The things confessed by witches, and the things endured by others, laid together,
amount unto this account of our affliction. The Devil, exhibiting himself ordinarily
as a small black man, has decoyed a fearful knot of proud, forward, ignorant,
envious, and malicious creatures to lift themselves in his horrid service by entering
their names in a book by him tendered unto them. These witches have met in hellish
randezvouzes, wherein the confessors do say they have had their diabolical
sacraments, imitating the baptism and supper of our Lord. In these hellish meetings,
these monsters have associated themselves to do no less a thing than to destroy
the kingdom of Our Lord Jesus Christ in these parts of the world. First they each
of them have their specters, or devils, commissioned by them and representing
of them, to be the engines of their malice.
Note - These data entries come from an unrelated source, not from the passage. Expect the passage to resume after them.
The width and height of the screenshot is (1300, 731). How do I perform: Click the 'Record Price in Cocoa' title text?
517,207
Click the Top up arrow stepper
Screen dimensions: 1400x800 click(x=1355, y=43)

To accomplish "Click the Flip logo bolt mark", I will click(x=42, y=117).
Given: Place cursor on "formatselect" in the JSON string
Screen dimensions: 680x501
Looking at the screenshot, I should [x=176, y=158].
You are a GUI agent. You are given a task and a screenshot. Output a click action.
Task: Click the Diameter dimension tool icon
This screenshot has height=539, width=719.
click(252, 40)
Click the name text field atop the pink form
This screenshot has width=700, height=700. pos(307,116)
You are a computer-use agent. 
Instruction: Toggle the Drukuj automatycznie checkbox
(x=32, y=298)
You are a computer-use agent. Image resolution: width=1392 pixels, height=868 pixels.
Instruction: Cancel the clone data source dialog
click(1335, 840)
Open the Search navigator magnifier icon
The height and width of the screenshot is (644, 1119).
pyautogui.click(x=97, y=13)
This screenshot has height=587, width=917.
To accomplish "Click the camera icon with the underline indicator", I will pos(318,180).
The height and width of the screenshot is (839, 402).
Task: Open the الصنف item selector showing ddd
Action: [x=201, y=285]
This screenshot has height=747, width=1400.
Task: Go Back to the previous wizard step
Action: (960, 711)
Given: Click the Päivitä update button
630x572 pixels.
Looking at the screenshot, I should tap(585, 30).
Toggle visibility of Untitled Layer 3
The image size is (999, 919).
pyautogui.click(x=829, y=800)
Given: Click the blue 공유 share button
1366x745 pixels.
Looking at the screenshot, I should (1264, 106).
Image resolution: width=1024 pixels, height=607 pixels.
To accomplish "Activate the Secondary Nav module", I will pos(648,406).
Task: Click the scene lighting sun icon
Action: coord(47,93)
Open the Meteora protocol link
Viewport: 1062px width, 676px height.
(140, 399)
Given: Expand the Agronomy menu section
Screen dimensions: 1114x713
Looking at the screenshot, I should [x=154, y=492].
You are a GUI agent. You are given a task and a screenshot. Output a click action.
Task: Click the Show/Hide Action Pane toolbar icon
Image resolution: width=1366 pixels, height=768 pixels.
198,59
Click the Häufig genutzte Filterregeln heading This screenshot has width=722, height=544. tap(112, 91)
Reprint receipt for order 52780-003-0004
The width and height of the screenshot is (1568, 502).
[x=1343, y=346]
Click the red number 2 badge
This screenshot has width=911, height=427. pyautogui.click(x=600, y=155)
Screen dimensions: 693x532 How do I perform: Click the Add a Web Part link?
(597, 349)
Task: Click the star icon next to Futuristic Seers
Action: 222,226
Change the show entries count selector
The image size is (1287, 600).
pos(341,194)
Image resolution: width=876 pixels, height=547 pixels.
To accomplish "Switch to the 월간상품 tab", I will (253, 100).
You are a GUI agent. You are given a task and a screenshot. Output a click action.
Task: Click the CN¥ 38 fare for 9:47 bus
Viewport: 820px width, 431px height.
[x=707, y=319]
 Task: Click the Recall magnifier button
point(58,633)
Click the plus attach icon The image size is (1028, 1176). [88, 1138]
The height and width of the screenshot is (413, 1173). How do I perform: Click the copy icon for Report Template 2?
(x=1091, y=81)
By thee wicked specters they seize
poor people about the country, with various and bloody torments; and of these
evidently preternatural torments, some have died. It is the general concession
of all men that the invitation of witchcraft is the thing that has now introduced
the Devil into the midst of us. The children of New England have secretly done
many things that have been pleasing to the Devil. They say that in some towns
it has been a usual thing for people to cure hurts with spells, or to use detestable
conjurations with sieves, keys, peas, and nails, to learn the things for which
they have an impious curiosity. 'Tis in the Devil's name that such things are
done. By these courses 'tis that people play upon the hole of the asp, till that
cruelly venemous asp has pulled many of them into the deep hole of witchcraft
itself.
The New Englanders are a people of God now settled in those parts which were once the Devil's territories, and it may be supposed that the Devil
was exceedingly disturbed when he perceived such a people here. The Devil thus irritated immediately tried all sorts of methods to overturn this
poor plantation. But all those attempts of Hell have hitherto been abortive, wherefore the Devil is now making one attempt more upon us; an
attempt more difficult, more surprising, more snarled with unintelligible circumstances than any we have encountered.